▶ _Work required_
Retype all of the entries precisely.
**********
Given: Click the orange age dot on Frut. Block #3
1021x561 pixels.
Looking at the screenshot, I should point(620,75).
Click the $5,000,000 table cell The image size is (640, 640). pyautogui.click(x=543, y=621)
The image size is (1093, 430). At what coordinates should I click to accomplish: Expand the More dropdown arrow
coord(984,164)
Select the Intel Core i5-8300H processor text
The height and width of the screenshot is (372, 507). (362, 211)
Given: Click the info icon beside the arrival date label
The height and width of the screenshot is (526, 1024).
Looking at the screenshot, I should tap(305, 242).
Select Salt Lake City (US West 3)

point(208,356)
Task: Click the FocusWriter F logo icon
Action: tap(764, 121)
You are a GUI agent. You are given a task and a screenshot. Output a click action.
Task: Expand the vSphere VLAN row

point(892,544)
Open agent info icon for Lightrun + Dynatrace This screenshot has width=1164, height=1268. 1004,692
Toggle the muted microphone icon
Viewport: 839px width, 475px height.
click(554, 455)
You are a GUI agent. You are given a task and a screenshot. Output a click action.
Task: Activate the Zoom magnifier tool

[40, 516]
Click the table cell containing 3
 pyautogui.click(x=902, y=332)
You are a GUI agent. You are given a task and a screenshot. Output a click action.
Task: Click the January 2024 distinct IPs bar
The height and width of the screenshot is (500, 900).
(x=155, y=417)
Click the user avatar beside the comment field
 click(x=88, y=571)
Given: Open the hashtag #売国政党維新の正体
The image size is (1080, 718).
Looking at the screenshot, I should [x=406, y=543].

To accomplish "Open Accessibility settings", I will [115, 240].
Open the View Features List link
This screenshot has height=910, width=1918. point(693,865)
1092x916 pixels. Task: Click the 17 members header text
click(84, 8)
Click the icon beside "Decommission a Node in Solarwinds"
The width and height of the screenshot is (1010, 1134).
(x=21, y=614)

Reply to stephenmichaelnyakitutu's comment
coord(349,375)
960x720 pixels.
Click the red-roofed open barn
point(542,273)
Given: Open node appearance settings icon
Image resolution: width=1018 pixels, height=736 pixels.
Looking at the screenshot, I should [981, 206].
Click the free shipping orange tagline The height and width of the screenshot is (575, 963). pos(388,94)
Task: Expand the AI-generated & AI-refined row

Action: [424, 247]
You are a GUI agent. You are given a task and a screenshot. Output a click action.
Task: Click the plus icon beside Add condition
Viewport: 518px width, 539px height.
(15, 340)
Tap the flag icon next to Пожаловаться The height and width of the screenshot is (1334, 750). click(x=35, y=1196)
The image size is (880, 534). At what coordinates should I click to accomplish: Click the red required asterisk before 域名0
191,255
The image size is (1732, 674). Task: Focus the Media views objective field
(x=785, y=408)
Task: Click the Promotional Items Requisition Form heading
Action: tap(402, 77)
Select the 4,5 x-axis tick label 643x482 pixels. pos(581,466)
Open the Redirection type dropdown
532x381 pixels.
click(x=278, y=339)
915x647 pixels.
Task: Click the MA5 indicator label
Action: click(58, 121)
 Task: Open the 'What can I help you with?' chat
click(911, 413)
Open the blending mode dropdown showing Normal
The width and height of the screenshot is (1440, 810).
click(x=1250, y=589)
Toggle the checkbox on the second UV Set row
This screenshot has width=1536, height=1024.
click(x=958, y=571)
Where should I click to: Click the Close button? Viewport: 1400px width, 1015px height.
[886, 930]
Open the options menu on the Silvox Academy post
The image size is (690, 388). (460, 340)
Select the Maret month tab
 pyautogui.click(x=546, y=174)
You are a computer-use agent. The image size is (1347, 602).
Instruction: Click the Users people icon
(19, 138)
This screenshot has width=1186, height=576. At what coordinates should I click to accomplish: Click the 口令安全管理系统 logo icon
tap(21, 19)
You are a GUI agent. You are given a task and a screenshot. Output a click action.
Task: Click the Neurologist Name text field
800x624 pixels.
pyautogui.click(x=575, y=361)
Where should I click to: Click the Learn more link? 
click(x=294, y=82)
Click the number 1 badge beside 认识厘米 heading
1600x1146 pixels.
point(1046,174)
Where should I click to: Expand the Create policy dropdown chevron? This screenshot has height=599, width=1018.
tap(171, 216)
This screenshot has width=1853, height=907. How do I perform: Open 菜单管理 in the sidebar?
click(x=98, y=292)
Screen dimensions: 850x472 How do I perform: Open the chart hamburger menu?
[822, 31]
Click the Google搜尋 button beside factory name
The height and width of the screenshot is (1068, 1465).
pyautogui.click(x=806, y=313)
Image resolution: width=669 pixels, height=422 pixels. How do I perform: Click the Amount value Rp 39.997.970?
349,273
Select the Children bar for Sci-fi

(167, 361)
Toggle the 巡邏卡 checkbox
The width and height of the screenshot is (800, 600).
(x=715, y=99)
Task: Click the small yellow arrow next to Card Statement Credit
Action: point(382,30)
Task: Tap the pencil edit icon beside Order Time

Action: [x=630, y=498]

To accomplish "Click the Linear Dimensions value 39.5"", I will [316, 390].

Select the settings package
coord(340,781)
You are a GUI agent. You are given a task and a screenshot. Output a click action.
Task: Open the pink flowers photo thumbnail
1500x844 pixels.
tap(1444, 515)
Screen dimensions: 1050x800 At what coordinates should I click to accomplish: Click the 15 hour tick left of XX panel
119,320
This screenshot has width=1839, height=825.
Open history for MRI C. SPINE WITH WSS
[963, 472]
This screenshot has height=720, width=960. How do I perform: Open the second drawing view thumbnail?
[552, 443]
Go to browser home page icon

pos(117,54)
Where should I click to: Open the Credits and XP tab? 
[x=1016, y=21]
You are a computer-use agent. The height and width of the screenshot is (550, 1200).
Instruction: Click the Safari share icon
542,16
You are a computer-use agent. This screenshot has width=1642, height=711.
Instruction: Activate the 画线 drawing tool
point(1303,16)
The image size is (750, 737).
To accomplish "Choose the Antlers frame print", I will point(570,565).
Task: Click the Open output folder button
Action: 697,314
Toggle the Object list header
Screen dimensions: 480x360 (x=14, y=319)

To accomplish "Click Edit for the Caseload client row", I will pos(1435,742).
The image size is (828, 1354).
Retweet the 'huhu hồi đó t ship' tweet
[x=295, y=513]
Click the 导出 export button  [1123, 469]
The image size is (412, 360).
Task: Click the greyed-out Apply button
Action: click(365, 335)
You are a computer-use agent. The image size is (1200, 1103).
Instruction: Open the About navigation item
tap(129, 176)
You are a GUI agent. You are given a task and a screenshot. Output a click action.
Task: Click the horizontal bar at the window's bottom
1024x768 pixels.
**********
▶ _Answer for the task_
Given: Click the orange age dot on Frut. Block #3
1021x561 pixels.
Looking at the screenshot, I should point(620,75).
Click the $5,000,000 table cell The image size is (640, 640). pyautogui.click(x=543, y=621)
The image size is (1093, 430). At what coordinates should I click to accomplish: Expand the More dropdown arrow
coord(984,164)
Select the Intel Core i5-8300H processor text
The height and width of the screenshot is (372, 507). (362, 211)
Given: Click the info icon beside the arrival date label
The height and width of the screenshot is (526, 1024).
Looking at the screenshot, I should tap(305, 242).
Select Salt Lake City (US West 3)

point(208,356)
Task: Click the FocusWriter F logo icon
Action: tap(764, 121)
You are a GUI agent. You are given a task and a screenshot. Output a click action.
Task: Expand the vSphere VLAN row

point(892,544)
Open agent info icon for Lightrun + Dynatrace This screenshot has width=1164, height=1268. 1004,692
Toggle the muted microphone icon
Viewport: 839px width, 475px height.
click(554, 455)
You are a GUI agent. You are given a task and a screenshot. Output a click action.
Task: Activate the Zoom magnifier tool

[40, 516]
Click the table cell containing 3
 pyautogui.click(x=902, y=332)
You are a GUI agent. You are given a task and a screenshot. Output a click action.
Task: Click the January 2024 distinct IPs bar
The height and width of the screenshot is (500, 900).
(x=155, y=417)
Click the user avatar beside the comment field
 click(x=88, y=571)
Given: Open the hashtag #売国政党維新の正体
The image size is (1080, 718).
Looking at the screenshot, I should [x=406, y=543].

To accomplish "Open Accessibility settings", I will [115, 240].
Open the View Features List link
This screenshot has height=910, width=1918. point(693,865)
1092x916 pixels. Task: Click the 17 members header text
click(84, 8)
Click the icon beside "Decommission a Node in Solarwinds"
The width and height of the screenshot is (1010, 1134).
(x=21, y=614)

Reply to stephenmichaelnyakitutu's comment
coord(349,375)
960x720 pixels.
Click the red-roofed open barn
point(542,273)
Given: Open node appearance settings icon
Image resolution: width=1018 pixels, height=736 pixels.
Looking at the screenshot, I should [981, 206].
Click the free shipping orange tagline The height and width of the screenshot is (575, 963). pos(388,94)
Task: Expand the AI-generated & AI-refined row

Action: [424, 247]
You are a GUI agent. You are given a task and a screenshot. Output a click action.
Task: Click the plus icon beside Add condition
Viewport: 518px width, 539px height.
(15, 340)
Tap the flag icon next to Пожаловаться The height and width of the screenshot is (1334, 750). click(x=35, y=1196)
The image size is (880, 534). At what coordinates should I click to accomplish: Click the red required asterisk before 域名0
191,255
The image size is (1732, 674). Task: Focus the Media views objective field
(x=785, y=408)
Task: Click the Promotional Items Requisition Form heading
Action: tap(402, 77)
Select the 4,5 x-axis tick label 643x482 pixels. pos(581,466)
Open the Redirection type dropdown
532x381 pixels.
click(x=278, y=339)
915x647 pixels.
Task: Click the MA5 indicator label
Action: click(58, 121)
 Task: Open the 'What can I help you with?' chat
click(911, 413)
Open the blending mode dropdown showing Normal
The width and height of the screenshot is (1440, 810).
click(x=1250, y=589)
Toggle the checkbox on the second UV Set row
This screenshot has width=1536, height=1024.
click(x=958, y=571)
Where should I click to: Click the Close button? Viewport: 1400px width, 1015px height.
[886, 930]
Open the options menu on the Silvox Academy post
The image size is (690, 388). (460, 340)
Select the Maret month tab
 pyautogui.click(x=546, y=174)
You are a computer-use agent. The image size is (1347, 602).
Instruction: Click the Users people icon
(19, 138)
This screenshot has width=1186, height=576. At what coordinates should I click to accomplish: Click the 口令安全管理系统 logo icon
tap(21, 19)
You are a GUI agent. You are given a task and a screenshot. Output a click action.
Task: Click the Neurologist Name text field
800x624 pixels.
pyautogui.click(x=575, y=361)
Where should I click to: Click the Learn more link? 
click(x=294, y=82)
Click the number 1 badge beside 认识厘米 heading
1600x1146 pixels.
point(1046,174)
Where should I click to: Expand the Create policy dropdown chevron? This screenshot has height=599, width=1018.
tap(171, 216)
This screenshot has width=1853, height=907. How do I perform: Open 菜单管理 in the sidebar?
click(x=98, y=292)
Screen dimensions: 850x472 How do I perform: Open the chart hamburger menu?
[822, 31]
Click the Google搜尋 button beside factory name
The height and width of the screenshot is (1068, 1465).
pyautogui.click(x=806, y=313)
Image resolution: width=669 pixels, height=422 pixels. How do I perform: Click the Amount value Rp 39.997.970?
349,273
Select the Children bar for Sci-fi

(167, 361)
Toggle the 巡邏卡 checkbox
The width and height of the screenshot is (800, 600).
(x=715, y=99)
Task: Click the small yellow arrow next to Card Statement Credit
Action: point(382,30)
Task: Tap the pencil edit icon beside Order Time

Action: [x=630, y=498]

To accomplish "Click the Linear Dimensions value 39.5"", I will [316, 390].

Select the settings package
coord(340,781)
You are a GUI agent. You are given a task and a screenshot. Output a click action.
Task: Open the pink flowers photo thumbnail
1500x844 pixels.
tap(1444, 515)
Screen dimensions: 1050x800 At what coordinates should I click to accomplish: Click the 15 hour tick left of XX panel
119,320
This screenshot has width=1839, height=825.
Open history for MRI C. SPINE WITH WSS
[963, 472]
This screenshot has height=720, width=960. How do I perform: Open the second drawing view thumbnail?
[552, 443]
Go to browser home page icon

pos(117,54)
Where should I click to: Open the Credits and XP tab? 
[x=1016, y=21]
You are a computer-use agent. The height and width of the screenshot is (550, 1200).
Instruction: Click the Safari share icon
542,16
You are a computer-use agent. This screenshot has width=1642, height=711.
Instruction: Activate the 画线 drawing tool
point(1303,16)
The image size is (750, 737).
To accomplish "Choose the Antlers frame print", I will point(570,565).
Task: Click the Open output folder button
Action: 697,314
Toggle the Object list header
Screen dimensions: 480x360 (x=14, y=319)

To accomplish "Click Edit for the Caseload client row", I will pos(1435,742).
The image size is (828, 1354).
Retweet the 'huhu hồi đó t ship' tweet
[x=295, y=513]
Click the 导出 export button  [1123, 469]
The image size is (412, 360).
Task: Click the greyed-out Apply button
Action: click(365, 335)
You are a computer-use agent. The image size is (1200, 1103).
Instruction: Open the About navigation item
tap(129, 176)
You are a GUI agent. You are given a task and a screenshot. Output a click action.
Task: Click the horizontal bar at the window's bottom
1024x768 pixels.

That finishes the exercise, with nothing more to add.